Assim, seriam os coletivos docentes tempolugar propício não só à ampliação e partilha de
experiências, mas também à construção de discursos para determinado grupo?
O dizer de Renata revela que a sua participação em coletivos docentes lhe
potencializou a falar mais e defender seus saberesfazeres praticados em sala de aula. Mais
uma vez tomando por empréstimo as palavras de Benjamin (1996), talvez possamos
compreender que junto aos nossos pares construímos discursos capazes de defender aquilo
em que acreditamos e assumimos no cotidiano escolar, enquanto práticas e concepções
emancipadoras em educação.
Quem sabe possamos compreender a importância de tecermos, na escola, discursos
coletivos em vez de um dizer de sujeitos isolados no mundo?
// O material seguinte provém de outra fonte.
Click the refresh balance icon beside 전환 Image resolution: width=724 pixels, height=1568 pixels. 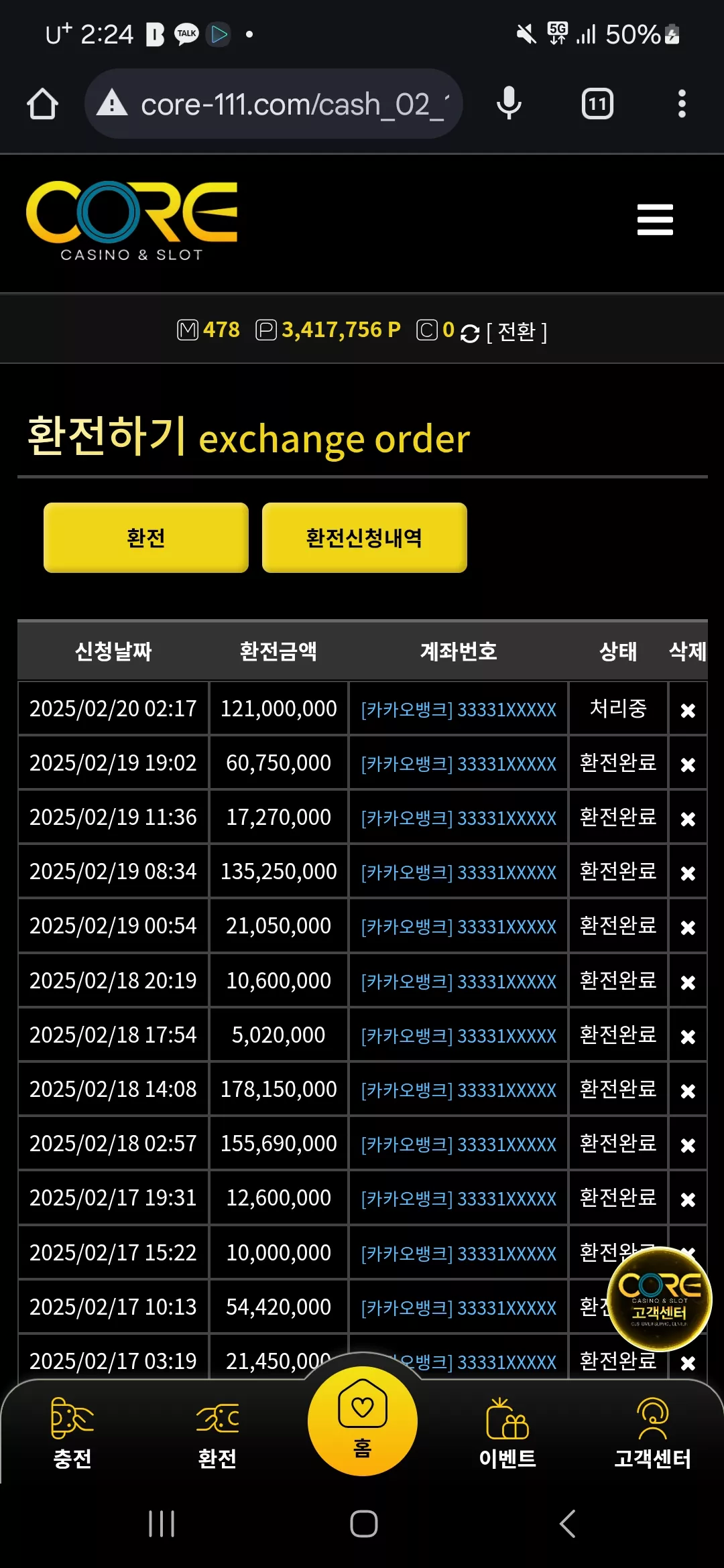(x=470, y=333)
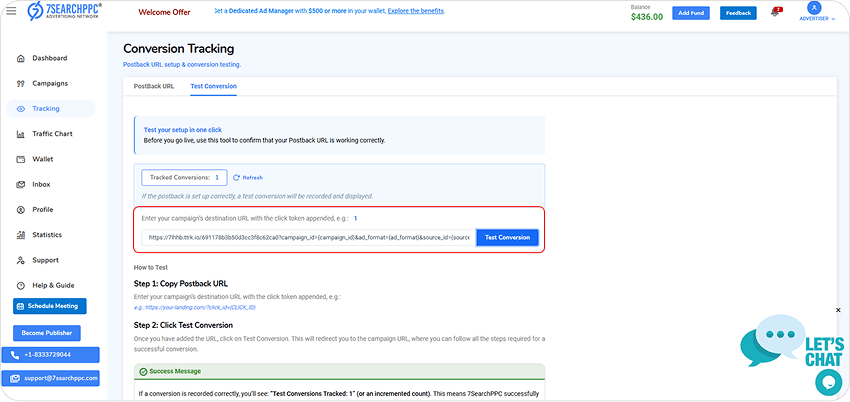The width and height of the screenshot is (850, 402).
Task: Go to Inbox in the sidebar
Action: click(x=40, y=184)
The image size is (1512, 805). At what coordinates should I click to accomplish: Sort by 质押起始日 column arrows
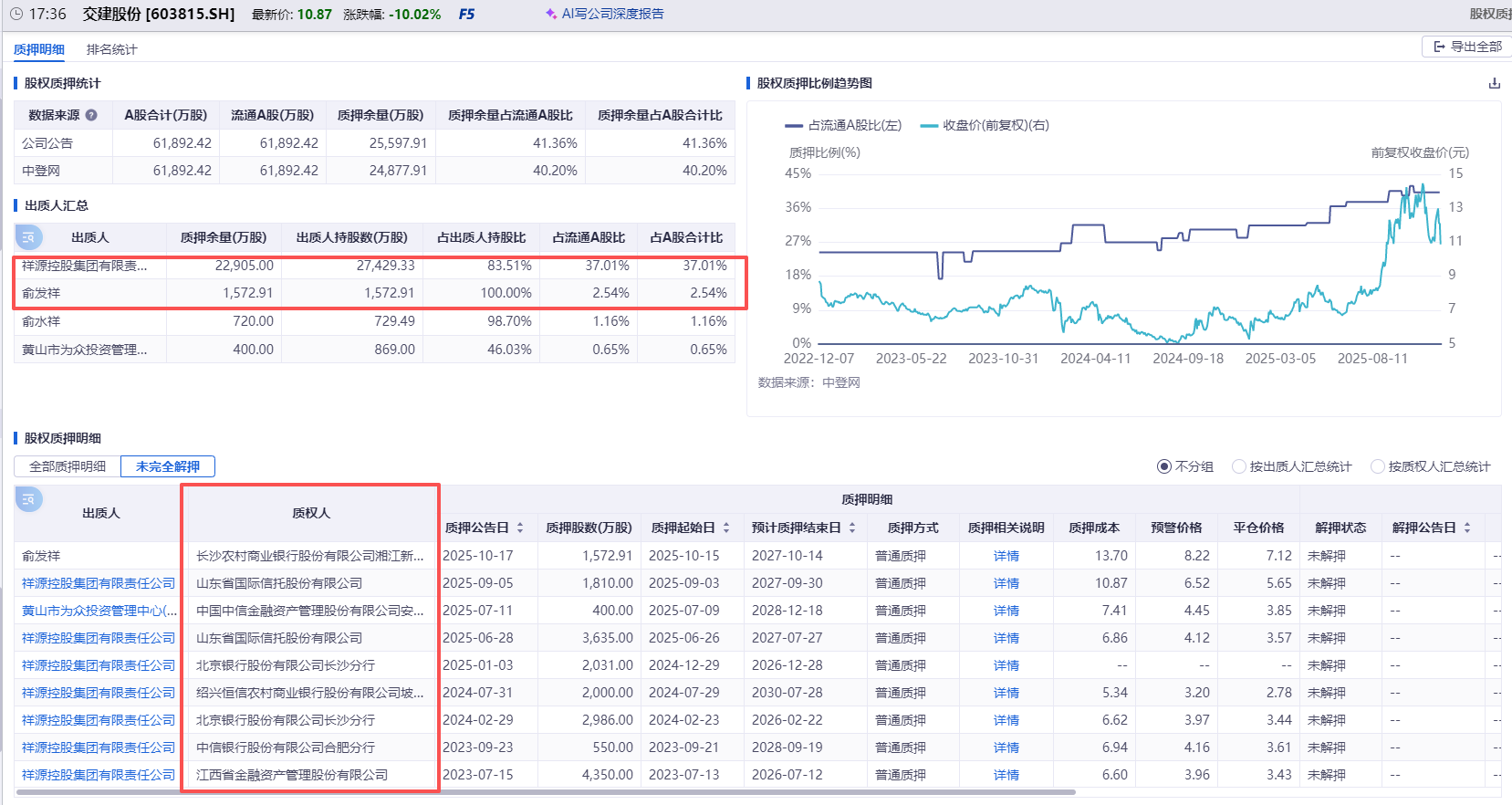click(x=726, y=528)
Quiçá reconhecermos a
formação a partir de sua dimensão coletiva, como retrata a poesia de João Cabral de Melo
Neto (1994):
Um galo sozinho não tece a manhã:
ele precisará sempre de outros galos.
De um que apanhe esse grito que ele
e o lance a outro: de um outro galo
que apanhe o grito que um galo antes
e o lance a outro; e de outros galos
que com muitos outros galos se cruzam
os fios de sol de seus gritos de galo
para que a manhã, desde uma tela tênue,
se vá tecendo, entre todos os galos...
(Melo Neto, 1994).
A indagação /constatação/ provocação de Dina reforça as palavras do poeta e nos
convida a pensar:
A gente acredita na aprendizagem com o outro, na discussão com outro e nos
encontros e na hora de eu fazer e pensar a minha prática eu vou fazer de forma
solitária. Por quê? (Dina Pinho, 2013).
A defesa de Dina por um trabalho que se faça coletivo é um indício que me faz
desconstruir a imagem por vezes congelada da docência e discursos simplificadores (Morin,
2005) que denunciam a inexistência de trabalhos coletivos na escola, por conta da ausência de
vontade das/os professoras/es i. Ao contrário deste discurso, Dina nos provoca a compreender,
que sua trajetória profissional sempre esteve atravessada pelo encontro com o outro, como um
modo compartilhado de viver a formação no exercício da docência. Seja pela busca por novos
conhecimentos, seja pela insatisfação com alguma política pública que chega ao cotidiano
escolar de modo autoritário, sem a devida discussão dos seus praticantes (Certeau, 1996). Daí
que sua postura enquanto sujeito implicado com a história não tem se resumido a constatar os
problemas emergentes na escola, mas o de viver o desafio de não adaptar-se a eles, mas
buscar forças no coletivo docente para compreender e intervir na realidade (Freire, 1996).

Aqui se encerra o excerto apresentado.